So I host a HoneyPot to test whether how many attacks I get per day and what security measures are able to block it. And I started with Snort3 in IDS mode which allowed to detect malicious activity. After I switched to IPS, I noticed that while miscellaneous attacks had fallen off, still a large chunk of BotNet attacks kept on making through. After some small analysis on Grafana (same dashboard discussed in cowrie post), I was able to discern that some IPs (particularly from China) were responsible for most of this traffic, and I wanted to reduce this. So after some research I zeroed in on
banIP as my next target.
To put it very crudely, banIP is a neat service, which takes IPs from lists and blocks them using NFTables. It also allows pulling updated lists periodically and has a great Luci frontend to support this.
Installation is pretty simple on latest OpenWRT release.

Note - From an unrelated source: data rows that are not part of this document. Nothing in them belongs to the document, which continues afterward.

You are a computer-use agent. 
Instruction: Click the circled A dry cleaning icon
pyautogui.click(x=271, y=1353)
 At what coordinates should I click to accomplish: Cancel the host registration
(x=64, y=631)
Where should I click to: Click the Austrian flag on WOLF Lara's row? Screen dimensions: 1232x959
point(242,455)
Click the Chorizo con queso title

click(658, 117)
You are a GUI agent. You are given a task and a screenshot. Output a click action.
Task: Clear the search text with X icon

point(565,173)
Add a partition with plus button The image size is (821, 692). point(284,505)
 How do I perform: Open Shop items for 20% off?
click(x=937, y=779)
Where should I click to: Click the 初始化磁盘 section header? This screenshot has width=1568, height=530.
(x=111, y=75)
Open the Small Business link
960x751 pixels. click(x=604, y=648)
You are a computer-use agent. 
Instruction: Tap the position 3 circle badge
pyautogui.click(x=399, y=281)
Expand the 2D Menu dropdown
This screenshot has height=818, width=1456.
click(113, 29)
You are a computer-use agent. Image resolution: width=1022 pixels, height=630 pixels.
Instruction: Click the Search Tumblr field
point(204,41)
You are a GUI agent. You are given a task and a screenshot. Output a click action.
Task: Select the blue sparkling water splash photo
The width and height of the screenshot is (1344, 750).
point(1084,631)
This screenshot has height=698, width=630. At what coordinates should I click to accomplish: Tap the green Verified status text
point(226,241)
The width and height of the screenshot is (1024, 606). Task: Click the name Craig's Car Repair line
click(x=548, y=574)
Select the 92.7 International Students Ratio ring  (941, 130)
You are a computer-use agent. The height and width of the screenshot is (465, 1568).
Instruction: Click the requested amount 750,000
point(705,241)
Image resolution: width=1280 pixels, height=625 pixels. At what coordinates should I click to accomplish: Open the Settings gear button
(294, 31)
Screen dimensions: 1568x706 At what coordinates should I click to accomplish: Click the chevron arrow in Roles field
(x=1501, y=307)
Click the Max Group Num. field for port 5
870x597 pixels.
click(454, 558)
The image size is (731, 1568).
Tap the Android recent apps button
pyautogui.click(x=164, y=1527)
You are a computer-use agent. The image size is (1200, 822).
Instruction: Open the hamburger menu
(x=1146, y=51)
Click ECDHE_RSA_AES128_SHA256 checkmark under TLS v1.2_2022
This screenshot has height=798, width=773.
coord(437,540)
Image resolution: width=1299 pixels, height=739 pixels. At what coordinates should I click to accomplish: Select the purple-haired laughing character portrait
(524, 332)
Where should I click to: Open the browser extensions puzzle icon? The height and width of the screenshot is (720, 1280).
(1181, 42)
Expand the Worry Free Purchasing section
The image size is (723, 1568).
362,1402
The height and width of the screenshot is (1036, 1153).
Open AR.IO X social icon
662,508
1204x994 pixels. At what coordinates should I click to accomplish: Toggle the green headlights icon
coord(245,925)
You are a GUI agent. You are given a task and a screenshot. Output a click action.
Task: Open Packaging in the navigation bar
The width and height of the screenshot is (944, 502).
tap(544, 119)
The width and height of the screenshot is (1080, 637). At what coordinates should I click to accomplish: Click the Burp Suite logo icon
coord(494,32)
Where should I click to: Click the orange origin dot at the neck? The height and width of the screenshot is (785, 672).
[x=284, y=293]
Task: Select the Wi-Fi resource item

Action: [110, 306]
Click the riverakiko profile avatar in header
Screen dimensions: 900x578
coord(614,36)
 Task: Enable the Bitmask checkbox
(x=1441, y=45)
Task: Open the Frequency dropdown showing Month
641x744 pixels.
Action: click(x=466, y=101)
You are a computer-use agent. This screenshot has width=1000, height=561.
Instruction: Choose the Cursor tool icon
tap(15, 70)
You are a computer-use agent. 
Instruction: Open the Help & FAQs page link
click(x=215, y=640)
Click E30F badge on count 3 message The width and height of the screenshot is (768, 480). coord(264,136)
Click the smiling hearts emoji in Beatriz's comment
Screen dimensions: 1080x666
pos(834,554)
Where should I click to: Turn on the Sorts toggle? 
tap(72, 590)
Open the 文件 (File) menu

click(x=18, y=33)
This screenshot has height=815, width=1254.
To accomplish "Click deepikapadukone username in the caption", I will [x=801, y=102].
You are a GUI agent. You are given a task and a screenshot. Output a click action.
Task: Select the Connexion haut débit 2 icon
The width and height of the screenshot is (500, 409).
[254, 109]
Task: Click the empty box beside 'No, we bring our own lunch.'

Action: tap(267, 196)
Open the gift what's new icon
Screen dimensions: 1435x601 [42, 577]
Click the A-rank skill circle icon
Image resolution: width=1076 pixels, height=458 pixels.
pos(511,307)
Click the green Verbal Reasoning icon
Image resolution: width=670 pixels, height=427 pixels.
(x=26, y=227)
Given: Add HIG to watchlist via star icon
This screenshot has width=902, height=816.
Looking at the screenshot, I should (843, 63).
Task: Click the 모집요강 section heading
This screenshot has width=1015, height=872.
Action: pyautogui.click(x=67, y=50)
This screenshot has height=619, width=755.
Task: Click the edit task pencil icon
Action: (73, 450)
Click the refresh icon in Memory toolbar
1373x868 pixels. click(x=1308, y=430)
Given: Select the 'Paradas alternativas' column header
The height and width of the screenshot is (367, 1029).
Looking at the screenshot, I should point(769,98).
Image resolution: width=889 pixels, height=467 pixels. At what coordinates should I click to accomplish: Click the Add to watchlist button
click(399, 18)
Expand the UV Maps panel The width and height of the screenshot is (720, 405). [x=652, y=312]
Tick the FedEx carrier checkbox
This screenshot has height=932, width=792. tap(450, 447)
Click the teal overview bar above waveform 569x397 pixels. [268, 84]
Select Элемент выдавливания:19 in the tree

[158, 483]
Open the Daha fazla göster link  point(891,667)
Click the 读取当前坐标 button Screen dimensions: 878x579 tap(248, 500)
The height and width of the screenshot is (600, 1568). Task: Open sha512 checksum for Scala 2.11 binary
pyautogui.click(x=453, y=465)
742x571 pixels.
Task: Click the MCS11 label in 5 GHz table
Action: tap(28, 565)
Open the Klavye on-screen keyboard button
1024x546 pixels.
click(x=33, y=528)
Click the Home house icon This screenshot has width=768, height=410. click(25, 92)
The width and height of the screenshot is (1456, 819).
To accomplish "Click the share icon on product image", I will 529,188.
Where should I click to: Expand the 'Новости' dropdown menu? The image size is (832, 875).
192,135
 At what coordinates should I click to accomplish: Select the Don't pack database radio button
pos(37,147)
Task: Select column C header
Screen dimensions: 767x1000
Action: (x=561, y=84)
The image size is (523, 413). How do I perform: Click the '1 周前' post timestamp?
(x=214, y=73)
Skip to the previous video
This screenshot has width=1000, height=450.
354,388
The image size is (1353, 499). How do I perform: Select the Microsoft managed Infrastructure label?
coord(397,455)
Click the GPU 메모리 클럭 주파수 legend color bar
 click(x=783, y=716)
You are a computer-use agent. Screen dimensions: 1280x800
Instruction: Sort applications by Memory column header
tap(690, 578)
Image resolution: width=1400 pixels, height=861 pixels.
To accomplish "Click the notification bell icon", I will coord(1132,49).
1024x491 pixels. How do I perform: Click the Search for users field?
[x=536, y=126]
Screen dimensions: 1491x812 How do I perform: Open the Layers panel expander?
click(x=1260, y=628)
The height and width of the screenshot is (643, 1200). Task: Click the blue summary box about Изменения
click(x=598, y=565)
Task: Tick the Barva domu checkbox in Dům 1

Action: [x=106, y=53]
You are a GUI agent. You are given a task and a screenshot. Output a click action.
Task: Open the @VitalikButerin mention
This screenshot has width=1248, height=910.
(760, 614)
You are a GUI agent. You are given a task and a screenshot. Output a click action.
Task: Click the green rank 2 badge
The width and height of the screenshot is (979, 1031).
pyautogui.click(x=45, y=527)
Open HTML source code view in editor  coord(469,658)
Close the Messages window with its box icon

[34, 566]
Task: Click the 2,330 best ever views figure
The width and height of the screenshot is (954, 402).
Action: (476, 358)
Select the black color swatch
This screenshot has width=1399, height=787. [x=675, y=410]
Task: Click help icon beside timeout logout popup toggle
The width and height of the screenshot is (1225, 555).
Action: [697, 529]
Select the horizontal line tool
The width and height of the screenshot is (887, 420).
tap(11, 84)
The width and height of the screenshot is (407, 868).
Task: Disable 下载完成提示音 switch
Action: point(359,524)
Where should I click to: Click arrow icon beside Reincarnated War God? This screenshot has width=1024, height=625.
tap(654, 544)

opkg install luci-app-banip
# installs banip automatically as a dependency
Immediately we're greeted with a new screen for
After some configuration (basically selecting which lists you want to enable), you can also do country level blocks, which I was particularly interested in.
And after this, along with IPS, this is the resultant traffic drop to HoneyPot. You can find some more configuration details and documentation here.
We can see a huge drop! Although it looks like the traffic is now zero, it is not. The axis is just too compressed to denote any notable change!